Cross strangle

From Self-Defense Karate
Jump to navigation Jump to search

Jūji-jime literally translates as “Figure-10 strangle.” The Japanese character for the number ten (jū) looks like a plus sign; so in Japanese, cross-shapes are “Figure-10s”. Keeping with the spirit of the name, we will call jūji-jime the cross strangle. In general, strangles make triangles. A cross strangle constricts the opponent’s carotid arteries with your ridgehands or shutō, using the back of their collar as an anchor point.

While “choke” and “strangle” are often used interchangeably, these terms have specific meanings which should be understood. An “air choke” constricts an opponent’s trachea, restricting their air supply. A strangulation, or “blood choke” constricts the carotid arteries, restricting blood flow to the brain. In general, strangulation is preferred because:

  • Improperly applied air chokes can be unintentionally fatal, if the opponent’s trachea is accidentally crushed.
  • Strangulation is fast-acting. When blood flow is cut off to the brain, unconsciousness occurs within ~10-15 seconds. Like holding your breath underwater, air chokes can take 1-2 minutes to result in unconsciousness.
  • Strangulation is deceptive. The opponent may not realize a stranglehold has been applied, since they are not gasping for air.
  • Strangulation is synergistic. The more the opponent resists, they faster they consume their remaining oxygen, and the faster the technique works.
  • Strangulation does not require physical strength. Children and the elderly can use these techniques unimpeded.

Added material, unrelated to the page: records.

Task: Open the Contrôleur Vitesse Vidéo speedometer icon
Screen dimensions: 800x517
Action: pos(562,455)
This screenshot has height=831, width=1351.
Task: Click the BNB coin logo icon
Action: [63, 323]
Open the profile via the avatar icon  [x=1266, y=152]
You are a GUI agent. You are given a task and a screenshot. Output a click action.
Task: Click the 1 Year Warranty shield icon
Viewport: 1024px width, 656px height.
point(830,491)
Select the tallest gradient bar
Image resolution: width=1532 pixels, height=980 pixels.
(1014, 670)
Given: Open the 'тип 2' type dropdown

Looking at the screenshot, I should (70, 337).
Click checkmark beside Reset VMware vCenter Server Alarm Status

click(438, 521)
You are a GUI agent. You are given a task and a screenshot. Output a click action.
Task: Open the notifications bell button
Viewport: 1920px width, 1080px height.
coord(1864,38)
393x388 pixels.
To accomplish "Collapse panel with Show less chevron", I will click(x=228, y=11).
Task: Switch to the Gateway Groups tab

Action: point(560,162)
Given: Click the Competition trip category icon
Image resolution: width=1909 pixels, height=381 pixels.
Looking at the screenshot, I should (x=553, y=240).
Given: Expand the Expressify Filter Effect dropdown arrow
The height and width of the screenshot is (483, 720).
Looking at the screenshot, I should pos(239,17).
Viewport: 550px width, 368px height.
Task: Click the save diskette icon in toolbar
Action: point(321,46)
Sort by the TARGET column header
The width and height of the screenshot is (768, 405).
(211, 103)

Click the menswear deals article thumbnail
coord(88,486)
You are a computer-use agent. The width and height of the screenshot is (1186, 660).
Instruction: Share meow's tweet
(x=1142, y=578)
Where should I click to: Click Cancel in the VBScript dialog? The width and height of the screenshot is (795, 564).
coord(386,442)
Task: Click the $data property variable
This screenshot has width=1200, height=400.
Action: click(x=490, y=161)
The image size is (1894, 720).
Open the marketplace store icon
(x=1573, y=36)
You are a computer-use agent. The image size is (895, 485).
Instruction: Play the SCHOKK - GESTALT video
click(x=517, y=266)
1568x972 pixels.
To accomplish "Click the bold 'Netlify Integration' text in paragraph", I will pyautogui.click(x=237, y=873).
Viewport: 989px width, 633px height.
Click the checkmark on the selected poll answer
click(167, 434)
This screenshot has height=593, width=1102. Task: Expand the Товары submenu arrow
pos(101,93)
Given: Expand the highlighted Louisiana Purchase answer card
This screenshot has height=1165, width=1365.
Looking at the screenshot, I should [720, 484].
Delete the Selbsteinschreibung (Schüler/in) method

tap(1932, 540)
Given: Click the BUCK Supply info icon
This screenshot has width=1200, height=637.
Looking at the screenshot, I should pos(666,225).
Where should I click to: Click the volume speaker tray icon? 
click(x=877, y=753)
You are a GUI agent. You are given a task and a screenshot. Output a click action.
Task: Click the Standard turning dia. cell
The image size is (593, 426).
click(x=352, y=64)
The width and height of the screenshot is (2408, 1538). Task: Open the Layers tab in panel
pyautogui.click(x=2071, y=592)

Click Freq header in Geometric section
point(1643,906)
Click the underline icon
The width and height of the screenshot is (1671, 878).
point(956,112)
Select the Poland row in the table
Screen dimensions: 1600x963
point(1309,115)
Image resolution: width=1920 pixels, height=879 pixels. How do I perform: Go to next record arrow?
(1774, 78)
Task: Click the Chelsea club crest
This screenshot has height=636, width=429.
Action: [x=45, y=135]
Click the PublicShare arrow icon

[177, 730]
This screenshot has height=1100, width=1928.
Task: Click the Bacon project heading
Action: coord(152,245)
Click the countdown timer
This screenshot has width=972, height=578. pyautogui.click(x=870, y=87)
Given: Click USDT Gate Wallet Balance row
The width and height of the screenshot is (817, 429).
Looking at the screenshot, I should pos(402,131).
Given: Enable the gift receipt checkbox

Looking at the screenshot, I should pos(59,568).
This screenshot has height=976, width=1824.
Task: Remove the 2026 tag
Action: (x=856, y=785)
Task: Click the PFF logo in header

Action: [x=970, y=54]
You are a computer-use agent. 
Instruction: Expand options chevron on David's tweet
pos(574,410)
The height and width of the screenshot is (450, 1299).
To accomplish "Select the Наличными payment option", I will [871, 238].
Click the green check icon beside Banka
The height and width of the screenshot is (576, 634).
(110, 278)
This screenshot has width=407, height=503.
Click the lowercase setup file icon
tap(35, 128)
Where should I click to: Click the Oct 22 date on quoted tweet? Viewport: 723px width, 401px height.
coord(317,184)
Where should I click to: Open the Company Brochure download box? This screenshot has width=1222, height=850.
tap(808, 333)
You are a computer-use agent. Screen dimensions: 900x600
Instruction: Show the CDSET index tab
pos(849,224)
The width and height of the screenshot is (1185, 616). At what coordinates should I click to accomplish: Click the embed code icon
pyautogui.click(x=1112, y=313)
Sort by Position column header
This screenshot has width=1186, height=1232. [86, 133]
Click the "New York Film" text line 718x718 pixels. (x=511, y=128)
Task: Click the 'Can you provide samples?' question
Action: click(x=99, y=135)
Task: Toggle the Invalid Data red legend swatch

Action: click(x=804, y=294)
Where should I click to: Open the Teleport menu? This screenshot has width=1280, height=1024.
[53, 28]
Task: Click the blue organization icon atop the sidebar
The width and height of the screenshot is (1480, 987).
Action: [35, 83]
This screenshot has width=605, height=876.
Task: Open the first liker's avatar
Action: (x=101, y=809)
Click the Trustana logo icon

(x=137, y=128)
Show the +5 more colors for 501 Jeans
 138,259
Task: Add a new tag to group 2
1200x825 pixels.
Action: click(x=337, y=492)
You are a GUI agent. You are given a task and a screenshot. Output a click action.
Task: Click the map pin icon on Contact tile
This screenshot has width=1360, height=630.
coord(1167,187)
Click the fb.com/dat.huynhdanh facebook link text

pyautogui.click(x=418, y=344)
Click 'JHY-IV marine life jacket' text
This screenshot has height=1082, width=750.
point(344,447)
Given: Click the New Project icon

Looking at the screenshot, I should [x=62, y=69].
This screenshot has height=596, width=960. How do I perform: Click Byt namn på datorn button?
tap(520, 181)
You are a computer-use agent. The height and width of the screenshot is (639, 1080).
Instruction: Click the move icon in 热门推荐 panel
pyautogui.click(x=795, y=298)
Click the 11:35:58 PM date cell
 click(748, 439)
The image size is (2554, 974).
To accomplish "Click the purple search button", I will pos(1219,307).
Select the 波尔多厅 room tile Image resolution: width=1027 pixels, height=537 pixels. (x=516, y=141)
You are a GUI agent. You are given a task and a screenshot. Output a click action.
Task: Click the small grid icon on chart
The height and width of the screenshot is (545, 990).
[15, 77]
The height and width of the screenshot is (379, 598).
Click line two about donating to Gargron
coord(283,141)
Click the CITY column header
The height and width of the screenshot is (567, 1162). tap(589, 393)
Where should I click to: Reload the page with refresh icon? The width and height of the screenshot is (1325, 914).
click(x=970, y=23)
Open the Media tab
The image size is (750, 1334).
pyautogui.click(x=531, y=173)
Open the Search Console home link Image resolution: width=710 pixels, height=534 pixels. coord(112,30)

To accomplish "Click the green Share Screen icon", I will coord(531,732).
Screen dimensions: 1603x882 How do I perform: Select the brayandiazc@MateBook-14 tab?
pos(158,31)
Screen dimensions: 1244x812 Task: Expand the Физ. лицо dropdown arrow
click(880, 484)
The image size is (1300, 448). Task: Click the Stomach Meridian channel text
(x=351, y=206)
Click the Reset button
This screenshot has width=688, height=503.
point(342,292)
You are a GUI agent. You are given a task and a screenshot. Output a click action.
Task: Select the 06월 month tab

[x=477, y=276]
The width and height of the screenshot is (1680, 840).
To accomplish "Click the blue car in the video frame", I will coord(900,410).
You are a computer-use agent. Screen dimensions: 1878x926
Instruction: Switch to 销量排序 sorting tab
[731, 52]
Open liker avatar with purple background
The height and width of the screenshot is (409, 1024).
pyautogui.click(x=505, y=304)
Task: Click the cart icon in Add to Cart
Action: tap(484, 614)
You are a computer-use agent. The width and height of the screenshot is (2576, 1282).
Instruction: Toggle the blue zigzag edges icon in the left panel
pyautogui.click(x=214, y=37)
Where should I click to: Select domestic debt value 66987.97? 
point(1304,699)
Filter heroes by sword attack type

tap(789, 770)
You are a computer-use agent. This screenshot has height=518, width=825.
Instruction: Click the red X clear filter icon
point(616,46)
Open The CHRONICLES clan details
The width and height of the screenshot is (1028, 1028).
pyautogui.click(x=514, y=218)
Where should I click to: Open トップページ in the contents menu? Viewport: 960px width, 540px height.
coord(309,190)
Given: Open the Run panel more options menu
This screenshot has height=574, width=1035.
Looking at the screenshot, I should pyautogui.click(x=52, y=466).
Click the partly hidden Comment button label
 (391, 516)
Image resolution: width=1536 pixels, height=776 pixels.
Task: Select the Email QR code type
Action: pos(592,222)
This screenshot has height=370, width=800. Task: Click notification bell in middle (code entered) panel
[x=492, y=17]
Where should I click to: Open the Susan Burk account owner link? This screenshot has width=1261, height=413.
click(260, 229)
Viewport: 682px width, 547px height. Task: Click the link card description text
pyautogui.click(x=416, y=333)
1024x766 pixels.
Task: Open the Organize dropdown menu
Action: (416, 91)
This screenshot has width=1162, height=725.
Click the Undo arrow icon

There are three ways to perform a cross strangle, but since they operate in the same way, they are considered variations and not different moves, per se. You can grab the opponent’s collar palms-up, palms-down, or with a combination. A palms-down grip may be easier in the heat of the moment, but a palms-up grip offers a deeper, fuller grasp. If you are using a combination grip, the palms-down hand should be on top. All three versions are “correct,” though one might be more appropriate than the other in a given situation; this is why fighting systems are considered to be arts, and not sciences.

To ensure the safety of your training partners, it is imperative that you release this technique as soon as your training partner “taps out” and signals that you were successful in applying the technique. This is done by gently slapping against you, themselves, the mat, or by saying “tap”.

To perform a cross strangle:

  1. Opposite-side grab the opponent’s collar, as high as possible. Ideally, grab behind their neck; if the technique fails, then you will still maintain control of the opponent’s head, and this grip can be used to off-balance the opponent into create new opportunities.
  2. Repeat Step 1 with your other hand. Be sure that the opponent does not sick their arm between your crossed arms; this is a common defense which weakens the technique.
  3. Curl your wrists towards you, as though you were performing wrist curls with dumbbells. Tighten slowly when practicing with your partner; this technique works extremely fast. Even a subtle curling motion will produce results.
    • If a stronger strangle is needed, pull the opponent towards you, as though you were performing bicep curls.
[viedo of cross chokes,  fast and slow, from the front, side, and above.]

A common mistake is trying to tighten the strangle by pulling your elbows out and away, like Clark Kent tearing his shirt off to become Superman. This is inefficient, and the opponent can push and pull on your elbows to break your grip and/or off-balance you. Again, tighten the strangle with a wrist curl motion.